3. This also is checked in the apostle’s words, the setting forth the beauty of the gospel by human art. The truth of the gospel shines best in its bare proposal; and its beauty in its simple and naked discovery. We may observe from church history, that as soundness of doctrine and the power of godliness decayed in the church, the vanity of an affected way of speaking and of writing of divine things came in. Quotations from the fathers, Latin, and languages, are pitiful ornaments to preaching if a man design conversion and soul-edification. And yet more despicable are all playing on words, jinglings, and cadences, (which things are in all the rules of true eloquence justly exploded); and yet some men reckon much on them. But would any man think his friend in earnest with him that would accost him in any affair with such sort of language and gesture?

Second; The positive is, in demonstration of the Spirit, and of power, 1 Cor. ii. 5.

1. Paul preached so as gave a demonstration that the Holy Ghost was in him, sanctifying him. This is a plain and blessed thing. Happy is the minister that manageth his work so that if the hearers get not a demonstration of great parts and learning, yet they have a demonstration of the sanctifying Spirit of God in the minister.

2. Paul preached so as gave a demonstration that the Spirit of God was with him, assisting and helping him in his work; even when he was amongst them in much weakness, fear, and trembling, ver. 3. Happy is the minister that can preach this way. He must be a depender upon assistance from the Holy Ghost.

3. Paul preached so as a demonstration of the power of the Holy Ghost was given to the hearts of the hearers. The Spirit of God so wrought on them by His power in and by Paul’s preaching, 2 Cor. iv. 2, commending ourselves to every man’s conscience in the sight of God. This is the principle thing to be aimed at, and it is the proper source of all profitable preaching.

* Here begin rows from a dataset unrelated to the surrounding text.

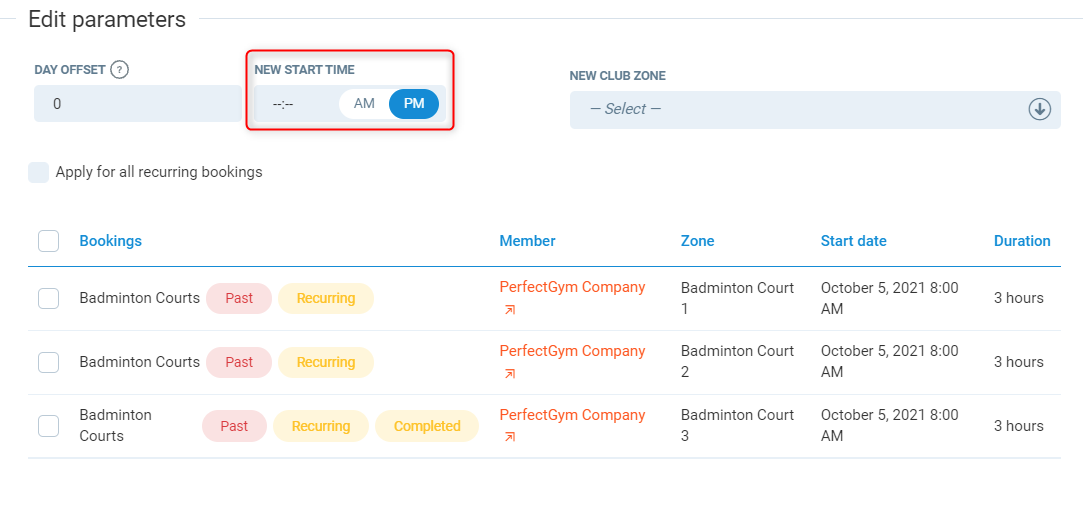Select PM for the new start time
The width and height of the screenshot is (1083, 514).
point(414,104)
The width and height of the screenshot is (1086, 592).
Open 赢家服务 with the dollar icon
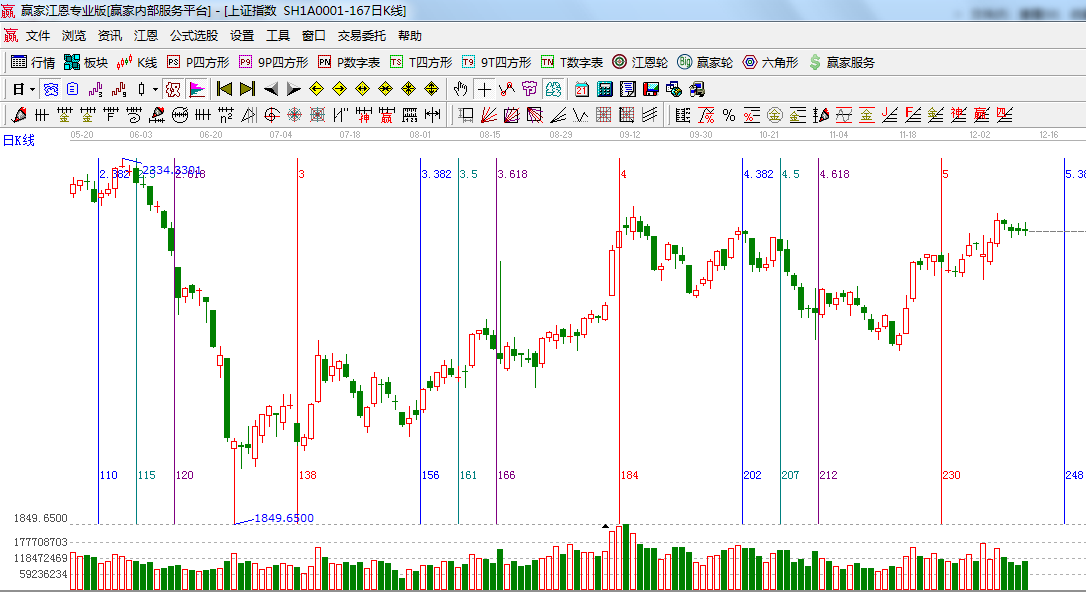tap(841, 62)
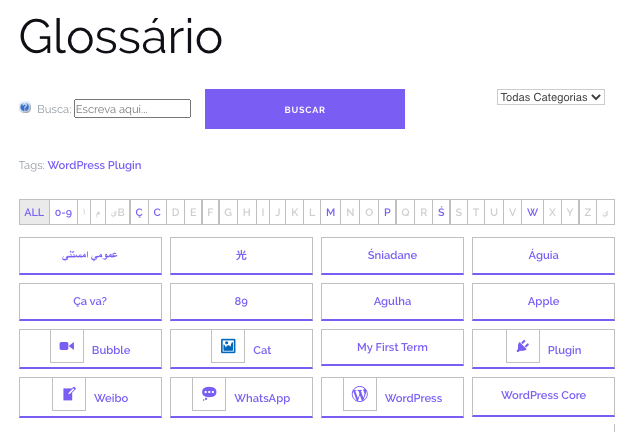632x432 pixels.
Task: Click the WordPress logo icon
Action: [360, 394]
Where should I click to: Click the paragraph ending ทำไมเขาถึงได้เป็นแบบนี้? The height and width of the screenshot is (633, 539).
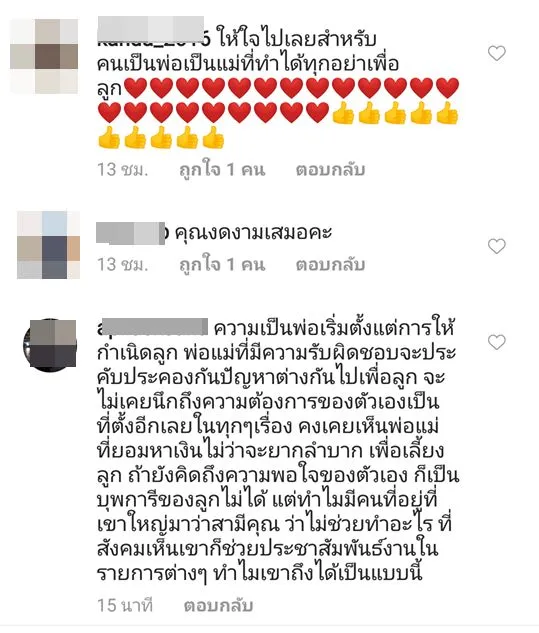pos(278,450)
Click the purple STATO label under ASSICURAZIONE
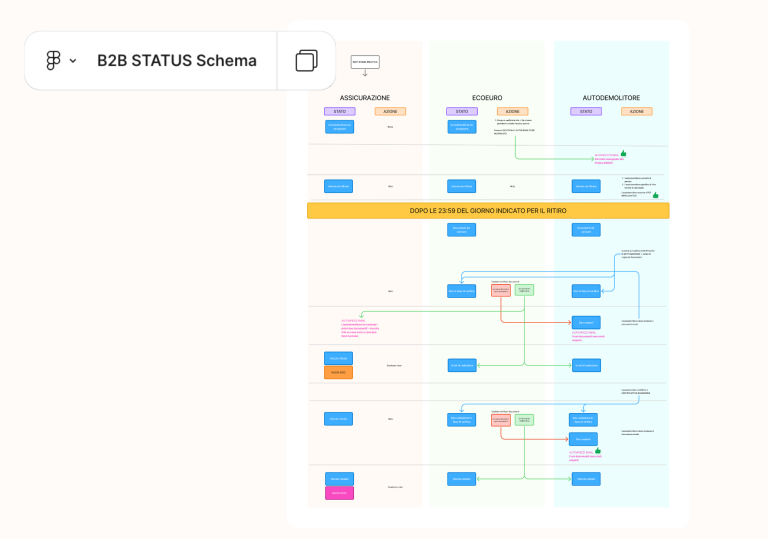The width and height of the screenshot is (768, 538). coord(339,111)
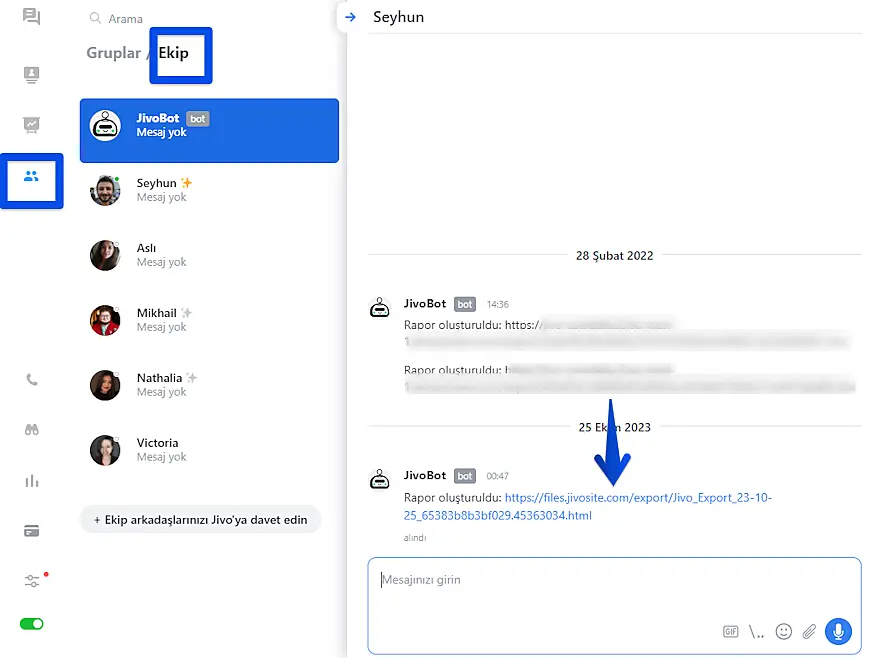The width and height of the screenshot is (877, 658).
Task: Open the phone calls icon
Action: point(32,379)
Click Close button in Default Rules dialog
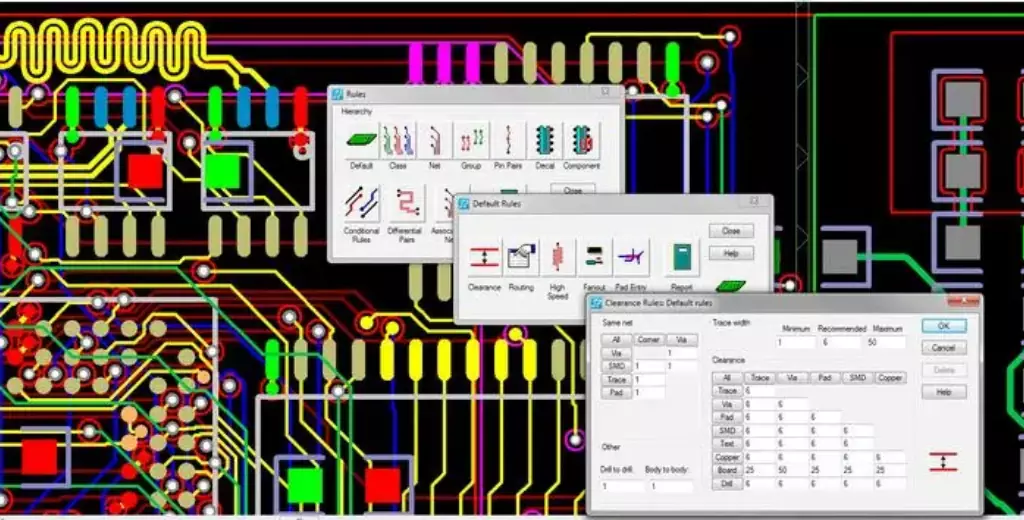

III. To conclude: You that are ministers, suffer a word of exhortation.

Men, brethren, and fathers, you are called to an high and holy calling. Your work is full of danger, full of duty, and full of mercy. You are called to the winning of souls; an employment near akin unto our Lord’s work, the saving of souls; and the nearer your spirits be in conformity to His holy temper and frame, the fitter you are for, and the more fruitful you shall be in your work. None of you are ignorant of the begun departure of our glory, and the daily advance of its departure, and the sad appearances of the Lord’s being about to leave us utterly. Should not these signs of the times rouse up ministers unto greater seriousness? What can be the reason of this sad observation, that when formerly a few lights raised up in the nation, did shine so as to scatter and dispel the darkness of popery in a little time; yet now when there are more and more learned men amongst us, the darkness comes on apace? Is it not because they were men filled with the Holy Ghost, and with power; and many of us are only filled with light and knowledge, and inefficacious notions of God’s truth? Doth not always the spirit of the ministers propagate itself amongst the people? A lively ministry, and lively Christians. Therefore be serious at heart; believe, and so speak; feel, and so speak; and as you teach, so do: and then people will feel what you say, and obey the word of God.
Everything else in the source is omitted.